Design, Synthesis, and Antimicrobial Evaluation of Novel 3-(Piperazine-1-yl)-1,2-Benzothiazole-Linked 1,3,4-Oxadiazoles and 1,2,4-Triazoles: Molecular Docking and Structure-Activity Relationship

Novel antibacterial and antifungal agents were synthesized using thiosemicarbazones derived from 3-(piperazin-1-yl) benzo[d]isothiazole as key intermediates. These intermediates facilitated the Synthesis of 3-(piperazin-1-yl) benzo[d]isothiazole-linked 1,3,4-oxadiazoles and 1,2,4-triazoles. The resulting compounds underwent thorough structural characterization via mass spectrometry, H-1 NMR, C-1(3) NMR, and IR spectroscopy. Biological assessments showed that some compounds exhibited moderate to good antimicrobial activity, indicating their potential as promising candidates for further drug development.'' Furthermore, a molecular docking study against DNA gyrase could rationalize the promising antimicrobial activities demonstrated by these molecules.
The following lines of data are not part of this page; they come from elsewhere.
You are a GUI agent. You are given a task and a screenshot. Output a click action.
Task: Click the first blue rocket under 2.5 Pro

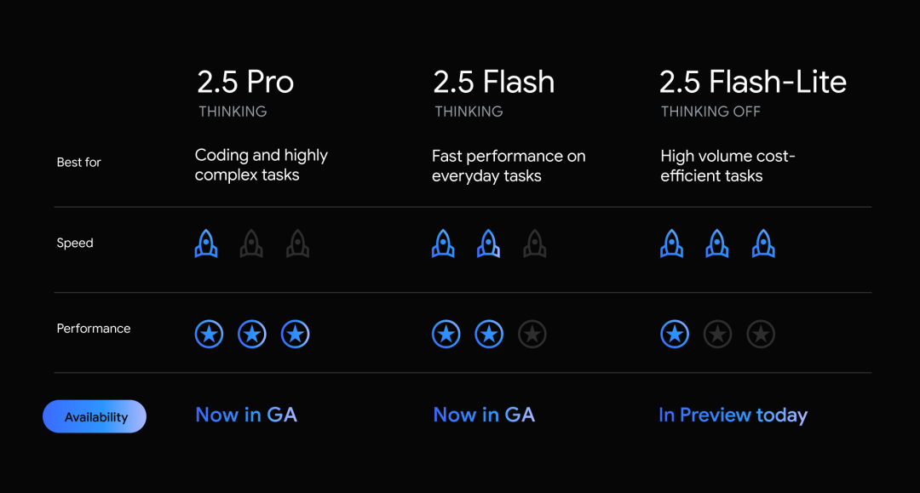click(206, 244)
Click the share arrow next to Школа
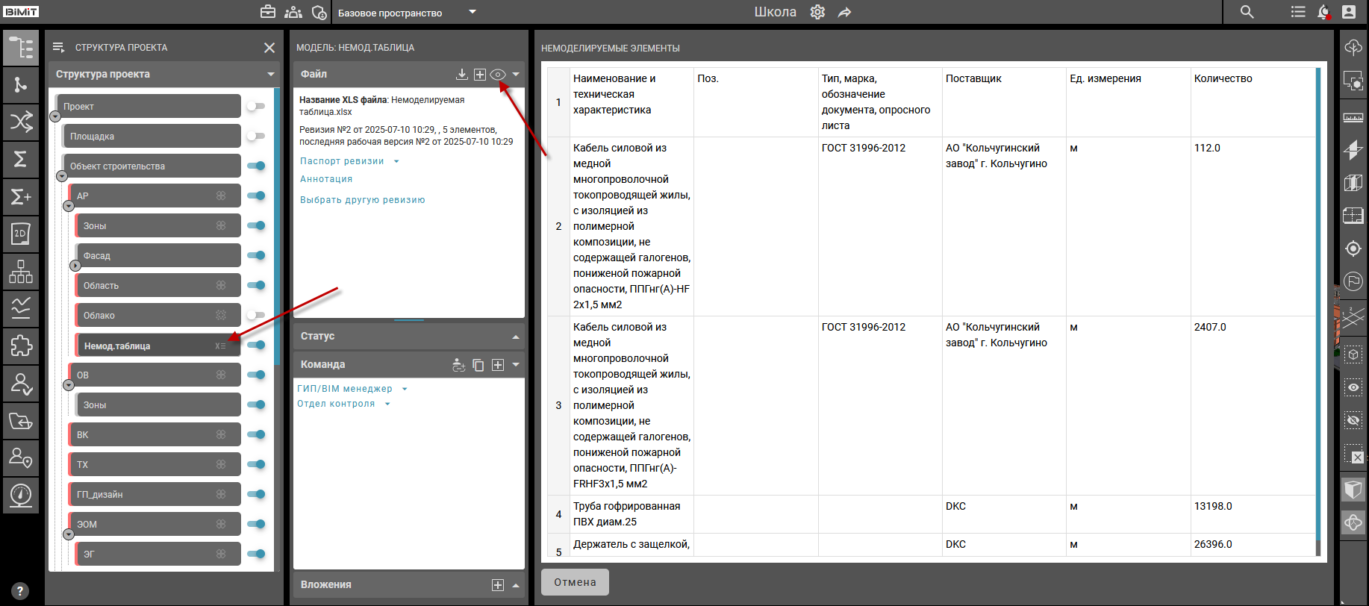Screen dimensions: 1369x606 [x=844, y=13]
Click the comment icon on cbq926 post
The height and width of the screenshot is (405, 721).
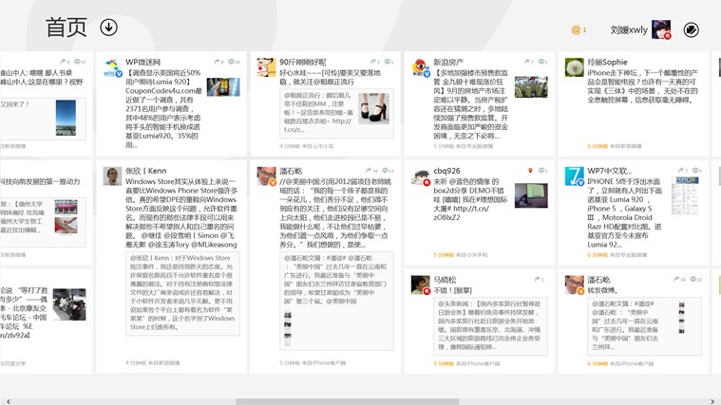(x=542, y=171)
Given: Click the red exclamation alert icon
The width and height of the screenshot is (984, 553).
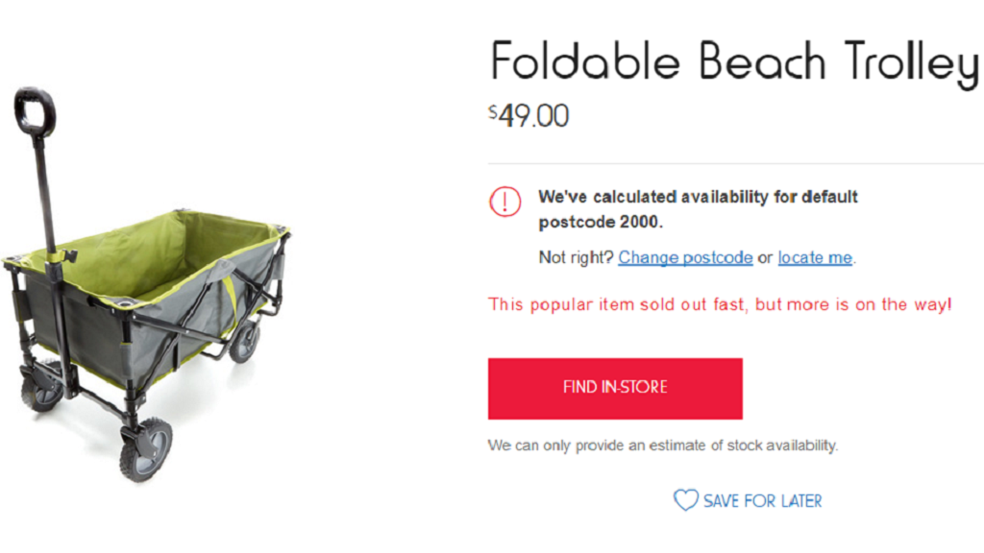Looking at the screenshot, I should click(505, 202).
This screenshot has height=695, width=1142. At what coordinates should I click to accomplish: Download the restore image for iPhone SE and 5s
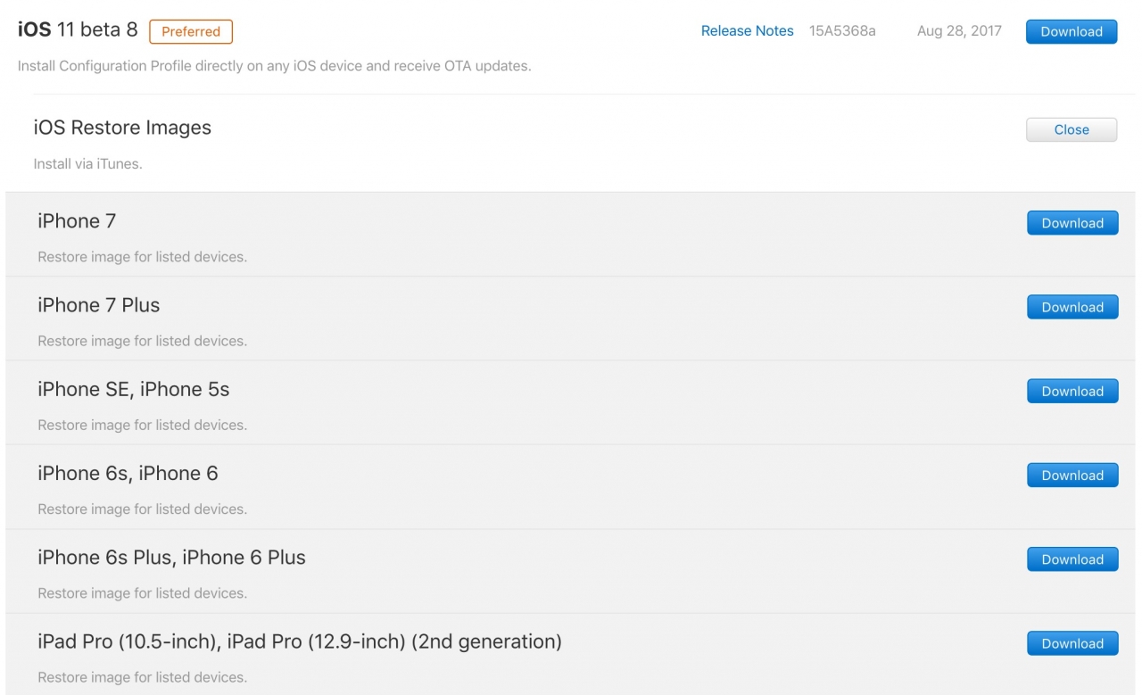coord(1072,391)
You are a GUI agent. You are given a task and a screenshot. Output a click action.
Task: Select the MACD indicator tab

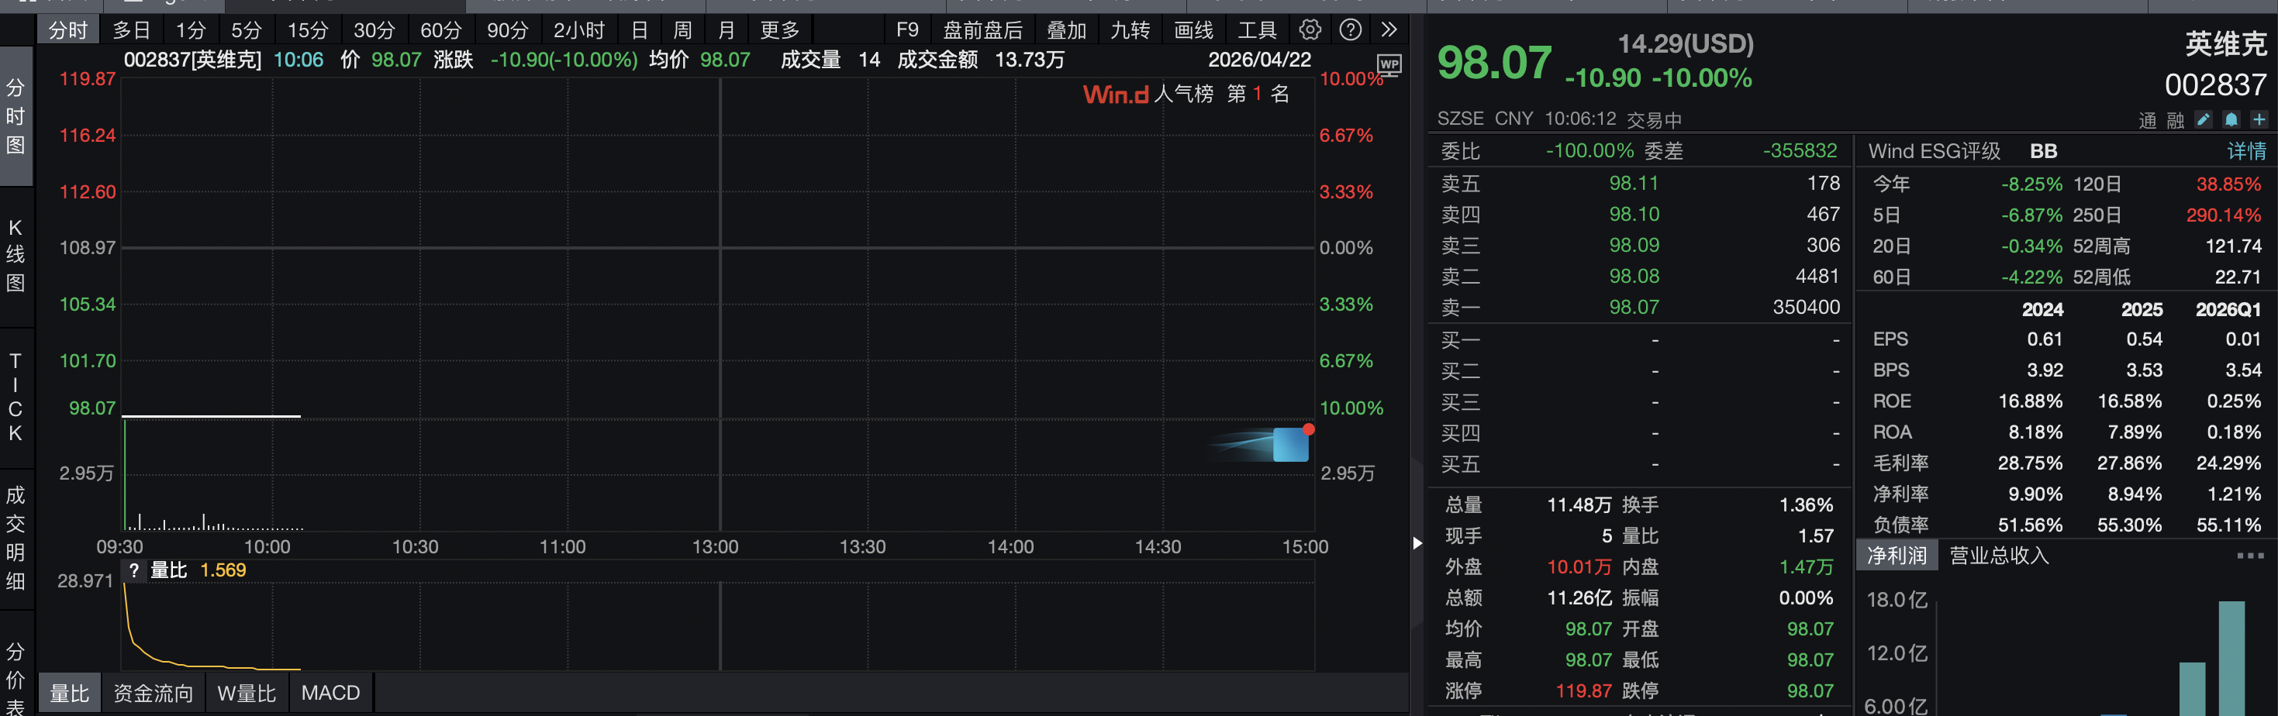click(x=330, y=692)
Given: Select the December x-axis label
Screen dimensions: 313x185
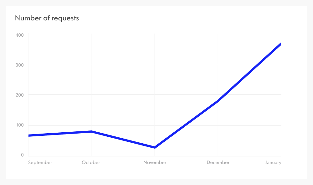Looking at the screenshot, I should tap(218, 162).
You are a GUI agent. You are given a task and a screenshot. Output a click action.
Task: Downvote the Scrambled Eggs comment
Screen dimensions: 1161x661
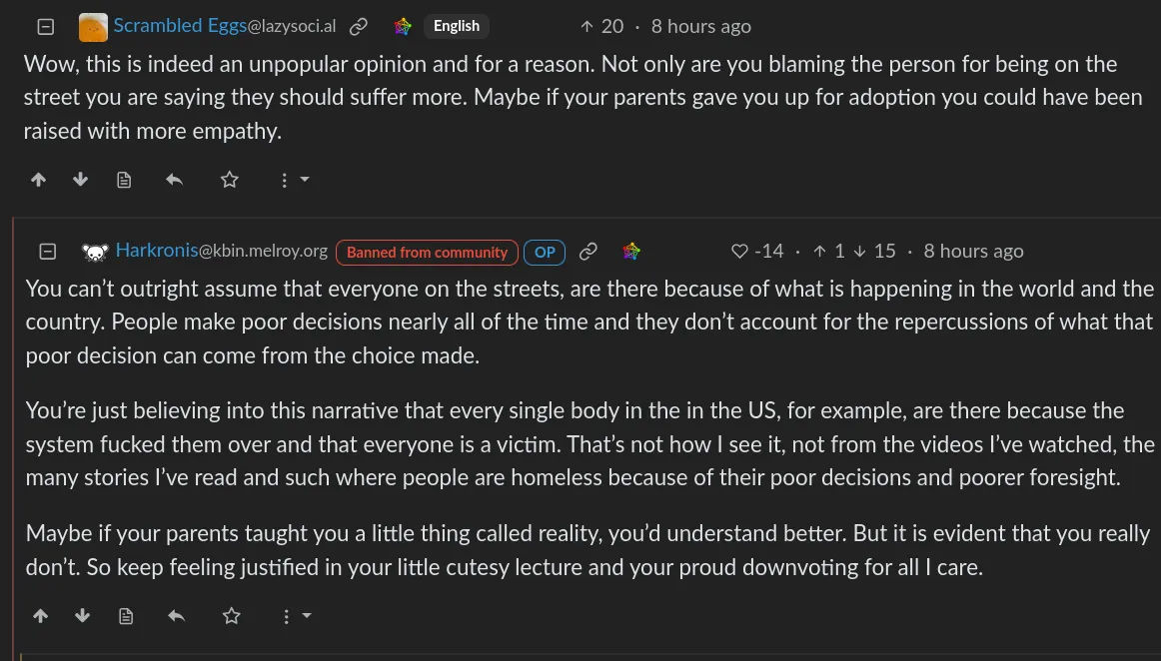(x=81, y=180)
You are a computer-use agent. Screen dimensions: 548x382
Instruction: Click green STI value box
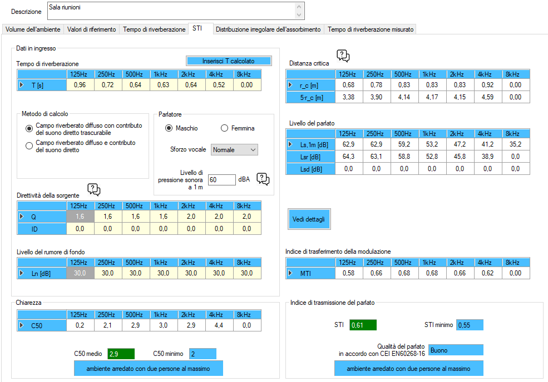click(363, 325)
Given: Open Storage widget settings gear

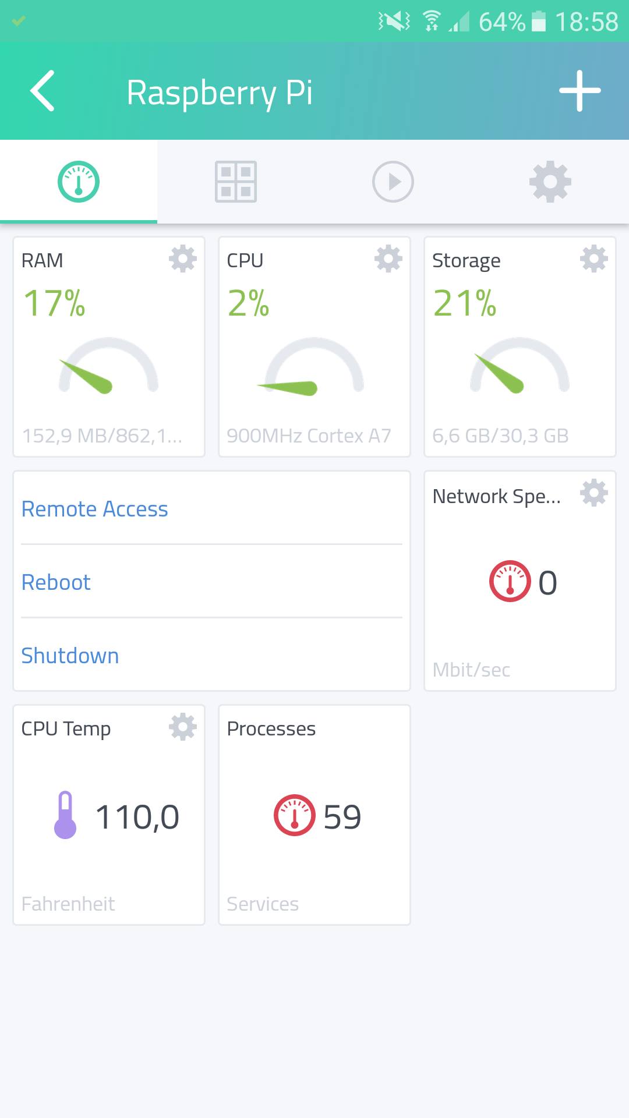Looking at the screenshot, I should point(594,259).

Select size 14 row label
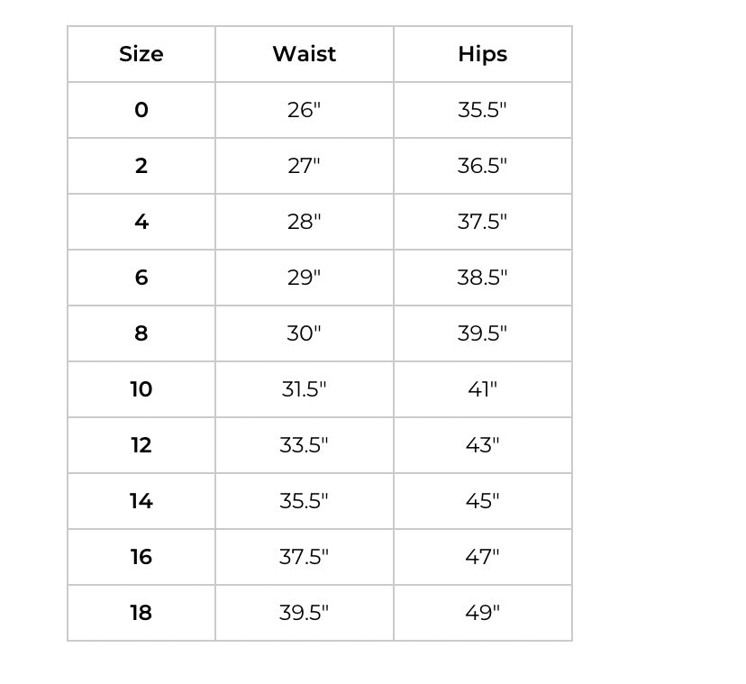(x=141, y=501)
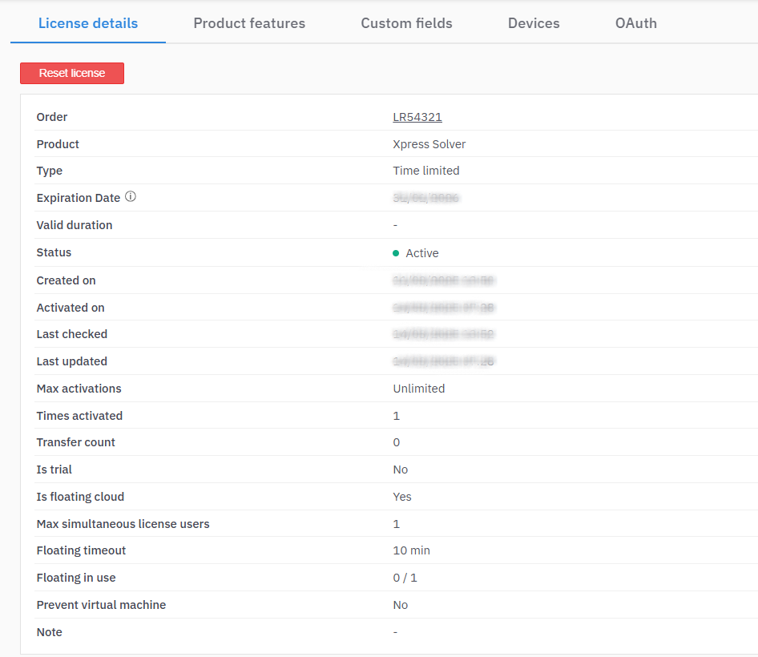
Task: Open the License details tab
Action: (88, 23)
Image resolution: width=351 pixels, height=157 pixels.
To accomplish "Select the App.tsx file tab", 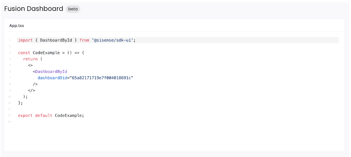I will click(17, 25).
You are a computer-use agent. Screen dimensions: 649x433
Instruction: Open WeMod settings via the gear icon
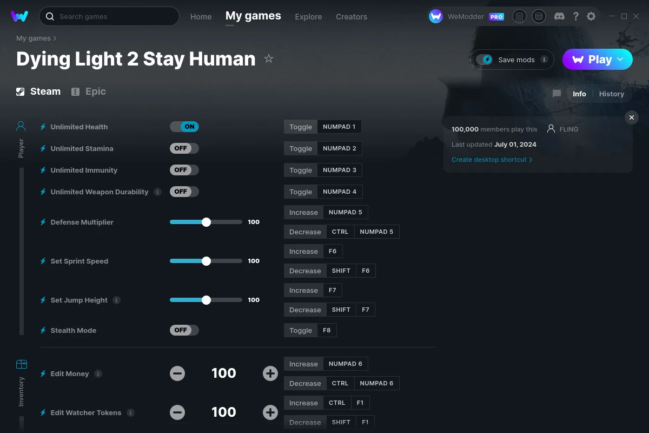[591, 16]
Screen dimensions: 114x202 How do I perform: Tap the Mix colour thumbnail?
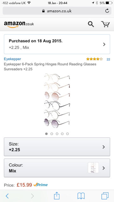93,168
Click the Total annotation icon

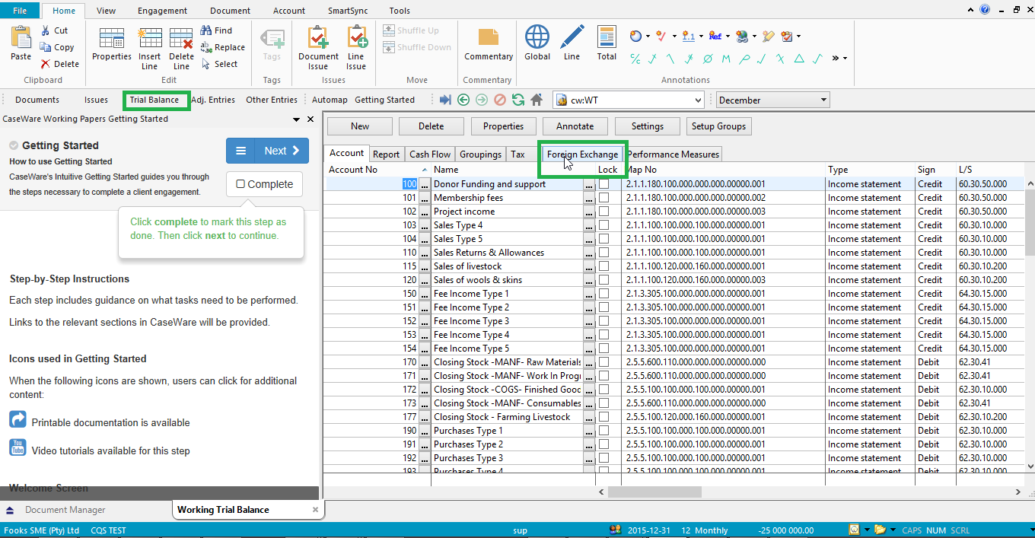coord(607,43)
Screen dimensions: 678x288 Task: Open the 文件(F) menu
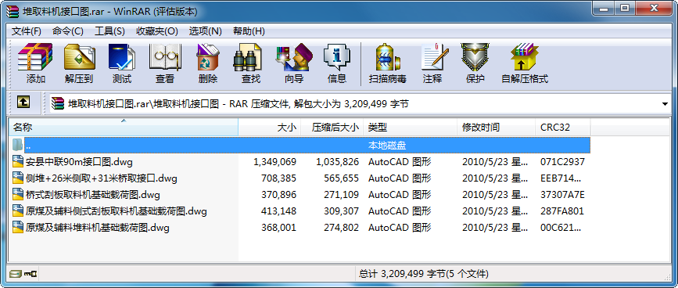(27, 31)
Compounds 10c, 10e, 10h, 11a, 11g, and 11h (MIC 62.5 mg /mL) exhibit good activity, one of the most active analog 10c (Glide score: -9.872, Glide energy: -57.054 kcal/mol) revealed that the major driving force for the binding affinity is a network of favorable van der Waals interactions, and thus, serve as a foundation for structure-based lead optimization.